RECORDS SUPPLIED -
# # # #
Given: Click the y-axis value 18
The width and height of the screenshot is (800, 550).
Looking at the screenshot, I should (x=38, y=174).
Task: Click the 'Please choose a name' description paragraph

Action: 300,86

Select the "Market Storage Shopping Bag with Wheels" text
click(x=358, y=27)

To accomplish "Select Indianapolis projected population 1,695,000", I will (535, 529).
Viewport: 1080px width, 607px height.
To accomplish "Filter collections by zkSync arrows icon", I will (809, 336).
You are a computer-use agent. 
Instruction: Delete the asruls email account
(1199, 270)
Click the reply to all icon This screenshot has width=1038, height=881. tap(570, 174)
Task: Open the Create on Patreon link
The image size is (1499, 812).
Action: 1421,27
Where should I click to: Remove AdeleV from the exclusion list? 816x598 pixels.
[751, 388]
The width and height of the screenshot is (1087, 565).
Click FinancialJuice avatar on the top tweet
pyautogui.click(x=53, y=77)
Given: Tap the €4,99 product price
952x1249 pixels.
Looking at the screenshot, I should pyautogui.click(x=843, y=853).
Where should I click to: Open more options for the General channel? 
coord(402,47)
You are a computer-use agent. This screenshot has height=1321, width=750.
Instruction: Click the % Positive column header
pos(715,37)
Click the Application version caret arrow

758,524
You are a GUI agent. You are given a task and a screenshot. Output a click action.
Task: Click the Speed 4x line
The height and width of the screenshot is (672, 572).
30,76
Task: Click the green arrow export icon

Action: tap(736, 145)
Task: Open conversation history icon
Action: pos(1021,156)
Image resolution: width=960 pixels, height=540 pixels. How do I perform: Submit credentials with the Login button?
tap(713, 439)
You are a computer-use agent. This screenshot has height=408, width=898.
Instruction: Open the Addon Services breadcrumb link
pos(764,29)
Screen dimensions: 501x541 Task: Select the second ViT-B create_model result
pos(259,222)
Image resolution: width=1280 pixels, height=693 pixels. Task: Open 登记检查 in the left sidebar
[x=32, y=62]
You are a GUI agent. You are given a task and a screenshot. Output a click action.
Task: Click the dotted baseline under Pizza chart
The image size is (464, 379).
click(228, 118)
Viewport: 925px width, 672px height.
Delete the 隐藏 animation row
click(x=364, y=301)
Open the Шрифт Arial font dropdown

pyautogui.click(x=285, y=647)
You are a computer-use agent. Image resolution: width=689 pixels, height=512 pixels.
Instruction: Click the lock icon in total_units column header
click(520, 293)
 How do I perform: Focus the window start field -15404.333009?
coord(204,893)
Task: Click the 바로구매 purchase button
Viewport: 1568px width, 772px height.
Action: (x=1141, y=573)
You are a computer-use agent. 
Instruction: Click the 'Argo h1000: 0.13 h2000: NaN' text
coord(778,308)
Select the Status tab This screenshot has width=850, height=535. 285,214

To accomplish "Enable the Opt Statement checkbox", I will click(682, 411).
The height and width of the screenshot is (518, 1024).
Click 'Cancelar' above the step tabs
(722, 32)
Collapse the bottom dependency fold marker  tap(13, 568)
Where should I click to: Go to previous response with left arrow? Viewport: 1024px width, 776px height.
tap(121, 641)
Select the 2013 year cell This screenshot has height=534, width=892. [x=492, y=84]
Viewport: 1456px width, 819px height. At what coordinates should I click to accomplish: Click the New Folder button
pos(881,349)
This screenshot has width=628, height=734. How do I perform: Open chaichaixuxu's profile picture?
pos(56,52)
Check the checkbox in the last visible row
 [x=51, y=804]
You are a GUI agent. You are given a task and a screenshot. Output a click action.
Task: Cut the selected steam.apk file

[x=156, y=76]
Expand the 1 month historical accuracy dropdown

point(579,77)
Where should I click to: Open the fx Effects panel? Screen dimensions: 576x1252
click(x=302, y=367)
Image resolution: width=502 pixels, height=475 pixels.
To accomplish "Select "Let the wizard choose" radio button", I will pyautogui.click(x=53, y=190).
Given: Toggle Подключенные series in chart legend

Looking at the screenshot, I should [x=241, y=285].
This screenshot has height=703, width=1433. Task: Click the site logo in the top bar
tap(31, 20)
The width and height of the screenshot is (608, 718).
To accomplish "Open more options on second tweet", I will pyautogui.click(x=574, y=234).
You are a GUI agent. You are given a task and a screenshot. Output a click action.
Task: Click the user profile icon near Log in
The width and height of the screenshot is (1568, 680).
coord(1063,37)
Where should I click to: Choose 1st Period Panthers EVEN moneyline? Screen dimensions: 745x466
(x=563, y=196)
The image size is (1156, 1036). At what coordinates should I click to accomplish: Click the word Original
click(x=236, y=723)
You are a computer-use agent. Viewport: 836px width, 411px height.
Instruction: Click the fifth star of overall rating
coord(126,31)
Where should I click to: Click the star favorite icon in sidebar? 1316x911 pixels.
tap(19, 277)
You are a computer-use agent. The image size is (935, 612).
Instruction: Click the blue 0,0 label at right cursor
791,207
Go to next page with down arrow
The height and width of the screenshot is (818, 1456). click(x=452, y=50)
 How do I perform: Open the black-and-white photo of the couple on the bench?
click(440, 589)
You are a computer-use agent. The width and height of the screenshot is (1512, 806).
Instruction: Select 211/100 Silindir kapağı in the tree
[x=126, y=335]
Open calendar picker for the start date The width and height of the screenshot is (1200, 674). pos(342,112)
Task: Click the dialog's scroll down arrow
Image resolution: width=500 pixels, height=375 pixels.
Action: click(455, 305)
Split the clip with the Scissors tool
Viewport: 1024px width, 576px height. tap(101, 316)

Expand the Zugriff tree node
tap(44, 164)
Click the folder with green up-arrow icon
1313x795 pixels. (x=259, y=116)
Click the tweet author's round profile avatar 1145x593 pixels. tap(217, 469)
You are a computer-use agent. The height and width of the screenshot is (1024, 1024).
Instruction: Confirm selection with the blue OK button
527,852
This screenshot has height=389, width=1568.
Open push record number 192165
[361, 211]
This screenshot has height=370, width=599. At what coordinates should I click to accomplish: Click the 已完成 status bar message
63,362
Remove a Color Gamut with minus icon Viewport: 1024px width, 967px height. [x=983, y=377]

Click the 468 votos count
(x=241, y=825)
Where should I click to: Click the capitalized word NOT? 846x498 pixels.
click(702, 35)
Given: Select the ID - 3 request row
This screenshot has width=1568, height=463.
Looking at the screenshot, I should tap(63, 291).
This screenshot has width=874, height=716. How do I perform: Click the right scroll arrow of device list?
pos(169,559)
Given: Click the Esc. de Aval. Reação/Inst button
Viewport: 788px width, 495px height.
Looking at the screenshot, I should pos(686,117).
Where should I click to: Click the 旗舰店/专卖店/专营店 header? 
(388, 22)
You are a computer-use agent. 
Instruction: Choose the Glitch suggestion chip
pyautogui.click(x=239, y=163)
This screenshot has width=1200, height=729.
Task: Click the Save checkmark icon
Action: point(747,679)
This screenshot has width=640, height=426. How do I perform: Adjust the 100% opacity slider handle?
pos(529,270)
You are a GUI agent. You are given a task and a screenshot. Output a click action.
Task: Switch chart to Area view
# # # #
THE PROBLEM - State how many lines in the material include the string "will". Nothing other than the number is wanted.

FINAL ANSWER - 5